Keep in mind that "large server farms" are designed to not ever shutdown unless they're obliged to do so. That means it is a possible but far far remote event, and when it happens you're really in a hurry. Every other use case, such as shutting down a rack or doing work on power lines, will be planned in advance as much as possible.
You will actually be in an hurry when things go really wrong.
For example the generators run out of fuel (usually they'll keep at least one full day of reserve and have contracts to get re supplied in time, so we're talking about big disaster here) or similar events, you'll know it will be happening with hours of time to shutdown things. Or the HVAC system completely fails, then you have mere minutes to shutdown everything before temperatures raise too much.
I'm not an expert here, being on the other side of the barricade (customer of data centers), but I think they'll have systems in place to command shutdown of all the systems they control, and they will simply cut power to customer's systems they can't control and correctly shutdown.

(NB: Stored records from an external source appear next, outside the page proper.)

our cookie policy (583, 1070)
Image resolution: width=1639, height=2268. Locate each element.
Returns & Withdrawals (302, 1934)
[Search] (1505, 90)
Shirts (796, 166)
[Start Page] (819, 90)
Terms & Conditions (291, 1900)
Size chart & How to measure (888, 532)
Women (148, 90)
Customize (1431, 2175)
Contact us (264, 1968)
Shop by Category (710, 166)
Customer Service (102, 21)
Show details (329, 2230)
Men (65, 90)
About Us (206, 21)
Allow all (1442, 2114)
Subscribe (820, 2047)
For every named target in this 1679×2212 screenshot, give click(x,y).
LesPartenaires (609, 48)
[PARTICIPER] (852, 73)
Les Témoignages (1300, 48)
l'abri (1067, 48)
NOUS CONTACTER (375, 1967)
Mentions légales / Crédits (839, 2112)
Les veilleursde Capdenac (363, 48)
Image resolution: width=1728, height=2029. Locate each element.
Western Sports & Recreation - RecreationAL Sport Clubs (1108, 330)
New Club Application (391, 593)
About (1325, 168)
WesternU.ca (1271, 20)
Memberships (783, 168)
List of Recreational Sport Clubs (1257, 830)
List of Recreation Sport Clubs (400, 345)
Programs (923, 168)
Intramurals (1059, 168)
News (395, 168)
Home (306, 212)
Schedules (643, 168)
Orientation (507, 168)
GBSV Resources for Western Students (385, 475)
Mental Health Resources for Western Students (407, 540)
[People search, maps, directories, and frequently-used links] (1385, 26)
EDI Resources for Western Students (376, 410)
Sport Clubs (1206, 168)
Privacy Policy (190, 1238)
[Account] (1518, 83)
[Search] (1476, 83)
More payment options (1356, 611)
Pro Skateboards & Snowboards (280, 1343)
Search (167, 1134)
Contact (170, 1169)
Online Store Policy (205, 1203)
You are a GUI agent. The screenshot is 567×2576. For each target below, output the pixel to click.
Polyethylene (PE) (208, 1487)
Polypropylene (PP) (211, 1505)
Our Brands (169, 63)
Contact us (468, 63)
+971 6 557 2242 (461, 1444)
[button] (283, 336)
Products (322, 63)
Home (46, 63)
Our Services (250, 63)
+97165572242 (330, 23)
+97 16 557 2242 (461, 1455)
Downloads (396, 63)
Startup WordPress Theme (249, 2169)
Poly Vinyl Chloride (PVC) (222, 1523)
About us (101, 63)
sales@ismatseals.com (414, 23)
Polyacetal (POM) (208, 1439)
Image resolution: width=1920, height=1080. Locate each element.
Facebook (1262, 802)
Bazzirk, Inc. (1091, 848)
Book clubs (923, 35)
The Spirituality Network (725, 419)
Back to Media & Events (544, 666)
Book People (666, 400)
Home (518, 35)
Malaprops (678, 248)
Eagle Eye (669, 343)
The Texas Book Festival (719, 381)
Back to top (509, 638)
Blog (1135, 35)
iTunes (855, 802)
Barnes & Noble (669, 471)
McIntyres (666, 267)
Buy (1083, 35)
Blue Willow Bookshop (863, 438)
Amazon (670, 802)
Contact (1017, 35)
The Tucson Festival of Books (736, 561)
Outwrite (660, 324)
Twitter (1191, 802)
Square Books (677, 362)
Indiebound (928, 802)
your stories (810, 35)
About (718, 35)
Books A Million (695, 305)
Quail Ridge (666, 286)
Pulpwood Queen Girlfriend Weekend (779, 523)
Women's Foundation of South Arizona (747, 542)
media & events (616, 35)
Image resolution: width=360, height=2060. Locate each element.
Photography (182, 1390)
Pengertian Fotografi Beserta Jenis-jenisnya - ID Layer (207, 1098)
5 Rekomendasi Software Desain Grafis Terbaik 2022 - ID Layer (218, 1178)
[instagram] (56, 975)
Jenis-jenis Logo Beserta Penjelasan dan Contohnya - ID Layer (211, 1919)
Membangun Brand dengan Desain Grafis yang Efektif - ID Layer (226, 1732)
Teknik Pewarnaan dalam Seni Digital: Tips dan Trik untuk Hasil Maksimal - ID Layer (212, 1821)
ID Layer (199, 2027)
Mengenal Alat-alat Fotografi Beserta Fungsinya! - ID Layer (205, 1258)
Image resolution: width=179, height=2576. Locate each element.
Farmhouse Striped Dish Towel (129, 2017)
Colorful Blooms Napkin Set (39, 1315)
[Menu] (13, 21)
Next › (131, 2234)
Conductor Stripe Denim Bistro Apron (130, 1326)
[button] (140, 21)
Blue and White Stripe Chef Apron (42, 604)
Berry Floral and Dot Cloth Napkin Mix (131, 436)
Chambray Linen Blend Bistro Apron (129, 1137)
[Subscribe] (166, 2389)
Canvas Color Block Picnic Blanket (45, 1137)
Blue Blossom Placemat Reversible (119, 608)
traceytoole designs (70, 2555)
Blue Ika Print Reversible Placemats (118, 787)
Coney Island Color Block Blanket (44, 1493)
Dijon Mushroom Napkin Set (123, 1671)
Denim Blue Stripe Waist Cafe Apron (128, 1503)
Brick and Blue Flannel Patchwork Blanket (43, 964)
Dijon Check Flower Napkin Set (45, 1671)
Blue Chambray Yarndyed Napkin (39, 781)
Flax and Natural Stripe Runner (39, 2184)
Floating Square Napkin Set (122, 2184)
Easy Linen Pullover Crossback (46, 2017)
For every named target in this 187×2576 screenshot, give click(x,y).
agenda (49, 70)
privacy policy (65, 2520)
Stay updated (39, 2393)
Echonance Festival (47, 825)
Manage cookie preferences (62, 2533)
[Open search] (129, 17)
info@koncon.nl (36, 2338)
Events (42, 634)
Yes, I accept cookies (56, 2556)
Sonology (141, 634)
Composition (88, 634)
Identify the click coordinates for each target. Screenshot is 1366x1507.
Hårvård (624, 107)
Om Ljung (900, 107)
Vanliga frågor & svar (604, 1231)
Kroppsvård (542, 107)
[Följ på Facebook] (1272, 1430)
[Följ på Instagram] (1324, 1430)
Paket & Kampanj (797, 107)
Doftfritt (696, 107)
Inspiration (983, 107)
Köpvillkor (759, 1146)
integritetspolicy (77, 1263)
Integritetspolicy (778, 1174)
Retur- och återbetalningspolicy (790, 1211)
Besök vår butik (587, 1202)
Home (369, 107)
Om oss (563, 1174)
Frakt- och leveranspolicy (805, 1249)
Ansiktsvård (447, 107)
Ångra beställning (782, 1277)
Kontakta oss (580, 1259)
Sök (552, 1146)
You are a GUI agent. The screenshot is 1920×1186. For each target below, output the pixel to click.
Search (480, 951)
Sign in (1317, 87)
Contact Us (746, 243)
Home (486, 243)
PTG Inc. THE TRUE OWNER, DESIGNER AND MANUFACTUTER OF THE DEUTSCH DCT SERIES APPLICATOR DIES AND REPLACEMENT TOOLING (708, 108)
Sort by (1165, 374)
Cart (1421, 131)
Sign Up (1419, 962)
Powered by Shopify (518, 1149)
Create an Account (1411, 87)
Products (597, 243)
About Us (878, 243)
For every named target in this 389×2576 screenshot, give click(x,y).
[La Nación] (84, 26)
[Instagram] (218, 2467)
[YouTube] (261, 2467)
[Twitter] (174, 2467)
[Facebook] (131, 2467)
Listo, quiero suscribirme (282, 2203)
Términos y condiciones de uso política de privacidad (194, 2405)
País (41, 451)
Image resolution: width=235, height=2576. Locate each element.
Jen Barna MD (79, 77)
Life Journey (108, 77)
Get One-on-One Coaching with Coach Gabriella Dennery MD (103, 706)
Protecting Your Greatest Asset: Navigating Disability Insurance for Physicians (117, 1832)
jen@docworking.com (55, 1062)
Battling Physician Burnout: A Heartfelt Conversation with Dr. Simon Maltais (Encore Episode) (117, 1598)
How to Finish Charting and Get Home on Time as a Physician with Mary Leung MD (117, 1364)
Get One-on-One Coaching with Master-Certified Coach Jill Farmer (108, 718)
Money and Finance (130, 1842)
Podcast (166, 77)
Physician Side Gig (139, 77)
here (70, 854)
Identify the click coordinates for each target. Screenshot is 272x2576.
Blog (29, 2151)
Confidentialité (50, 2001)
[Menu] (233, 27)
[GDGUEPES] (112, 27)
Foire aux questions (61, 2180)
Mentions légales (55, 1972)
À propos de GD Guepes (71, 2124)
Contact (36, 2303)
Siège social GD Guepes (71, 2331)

The farm will be eventually powered up again one zone at a time, one rack at a time, when all systems are back online and ready to go full capacity (UPSes, generators, HVAC, etc).
When they have full control of the systems (i.e., not customer ones but private farms) they will usually bring AC gradually to all circuits, and servers will either power up automatically (if configured to do so, and many servers can even have a setting like "power up after a random time of max X minutes") or they will be commanded to power up via lights-out management like IPMI or similar systems.